Meeting News Coverage

New bearing surfaces, methods of crosslinking may result in less wear

Although bearing surfaces have evolved leading to highly wear resistant crosslinked polyethylenes, William J. Maloney, MD, noted that these materials have presented some complications leading researchers to continue to work on improving polyethylene options.

“When you look at what the future holds, it is probably going to come from minor changes of what we are currently doing and probably not revolutionary changes,” Maloney, said during a presentation on the future of bearing couples at the SICOT XXV Triennial World Congress 2011.

While the survivorship of highly crosslinked polyethylene is good at 10 years, in vivo oxidation and reduced mechanical strength remain potential problems leaving room for improvement, Maloney told Orthopedics Today. To address these issues, researchers such as McKellop et al and Muratoglu et al are working on several strategies to improve strength while maintaining wear resistance. One such strategy is surface crosslinking of the polyethylene, where the bearing surface is crosslinked to improve wear resistance, but the rest of the polyethylene is not crosslinked.

William J. Maloney, MD
William J. Maloney

“When you look at pin on disc wear testing and hip simulator studies, it is comparable to highly crosslinked polyethylene. But when you look at the mechanical strength, you can see it is superior to the highly crosslinked material,” Maloney said.

Another limitation of some highly crosslinked polyethylenes is the non-uniformity in both macro-structure and micro-structure, Maloney said. One solution is thermal crosslinking developed by DC Sun, MD, and coworkers — a method of crosslinking where the material is heated from above the melting point for a long enough time period to rupture carbon-carbon bonds and form crosslinks.

“Thermal crosslinking has high wear resistance in the lab,” Maloney said. “It remains relatively uniform throughout the material, which may be an advantage over time.”

Another technique is mechanical deformation, as described by Muratoglu et al. The polyethylene is irradiated to crosslink the material. It is then strained to quench the free radicals and annealed to remove the residual stress.

Nitride and diamond-like coatings

Researchers in England are looking at nitride coatings for cobalt chromium alloys, which have low wear rates compared to metal-on-metal (MoM) components as described in a study by Fisher et al. Metal-on-ceramic is another option because of its low wear rate compared to MoM configurations. Fisher et al have demonstrated that in the lab, ceramic-on-metal has lower wear than MoM.
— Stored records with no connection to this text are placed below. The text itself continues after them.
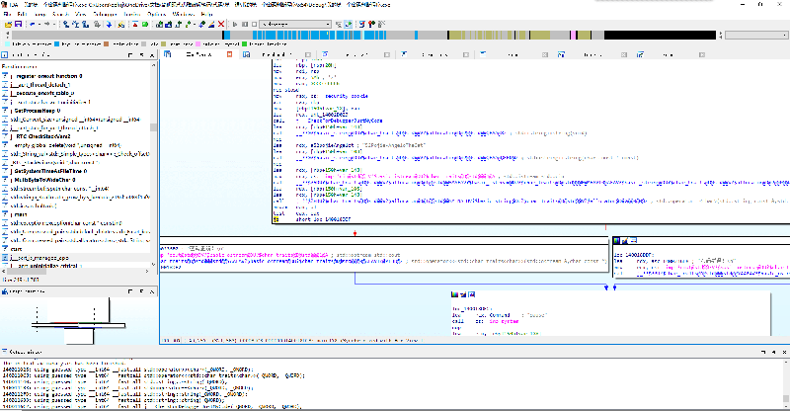The image size is (790, 411).
Task: Click the Save database toolbar icon
Action: click(20, 26)
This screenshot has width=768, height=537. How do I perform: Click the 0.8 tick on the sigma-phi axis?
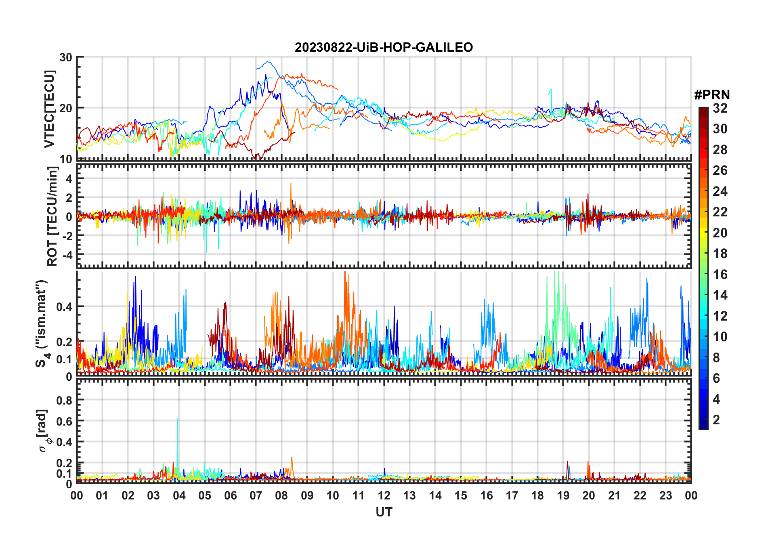65,400
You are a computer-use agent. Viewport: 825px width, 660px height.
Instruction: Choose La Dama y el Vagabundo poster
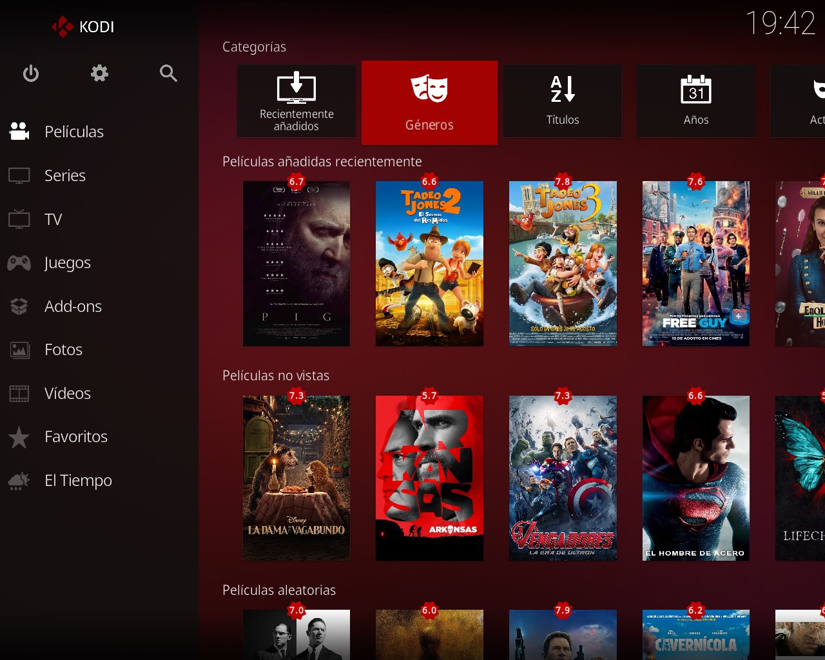coord(296,478)
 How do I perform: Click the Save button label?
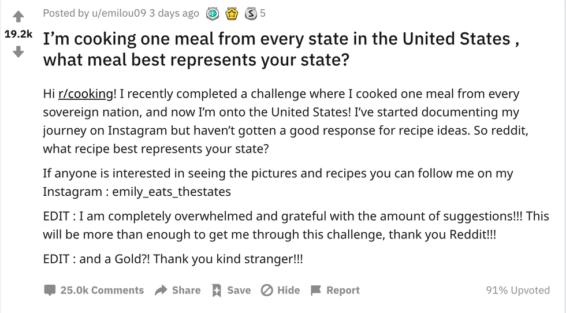pos(239,290)
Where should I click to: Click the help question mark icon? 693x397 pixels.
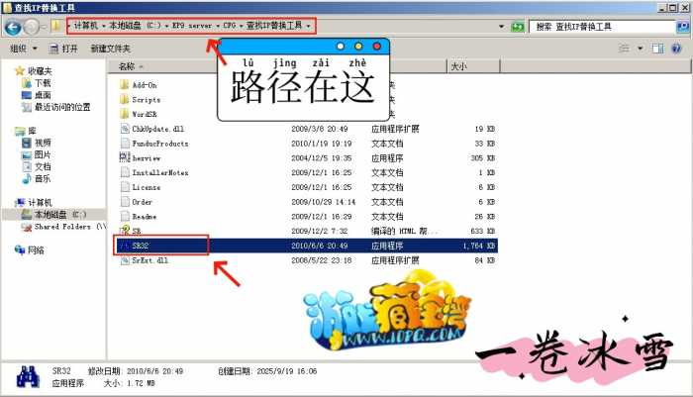coord(678,48)
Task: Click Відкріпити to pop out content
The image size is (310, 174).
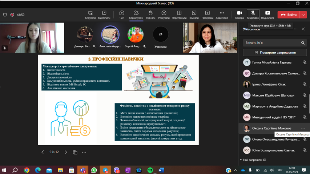Action: [x=104, y=15]
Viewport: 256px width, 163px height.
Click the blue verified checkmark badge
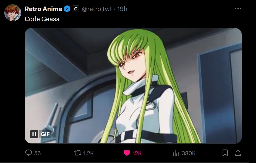click(x=67, y=9)
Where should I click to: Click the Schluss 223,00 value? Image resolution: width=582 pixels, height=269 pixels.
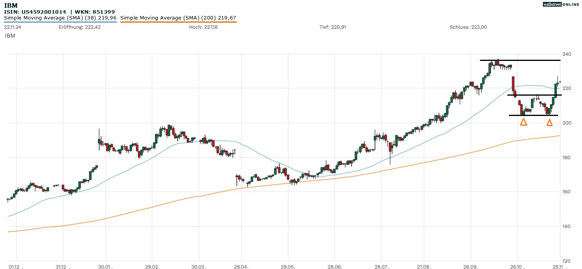(x=468, y=27)
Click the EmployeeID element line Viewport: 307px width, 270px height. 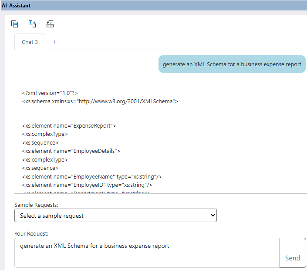tap(87, 185)
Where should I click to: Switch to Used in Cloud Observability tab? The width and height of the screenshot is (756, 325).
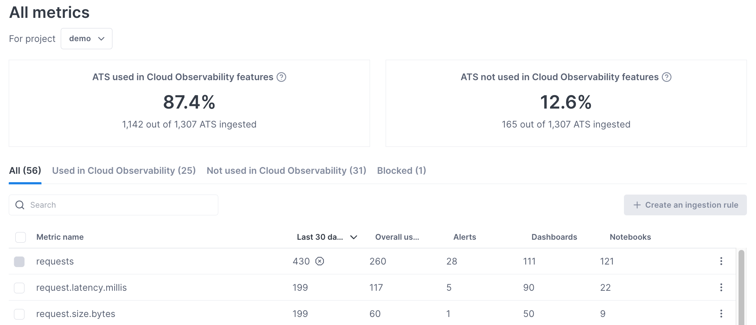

“In the laboratory, tests are usually done with optimal implant position. In real life, less than optimal cup positioning is common. I am concerned about suboptimal implant position and edge loading, metallic ion production, metal transfer and implant breakage; essentially the worst of both worlds,” Maloney said.

Ceramic-on-ceramic options will evolve into ceramic monoblock cups that would give the option of large heads that MoM bearings now allow, Maloney said.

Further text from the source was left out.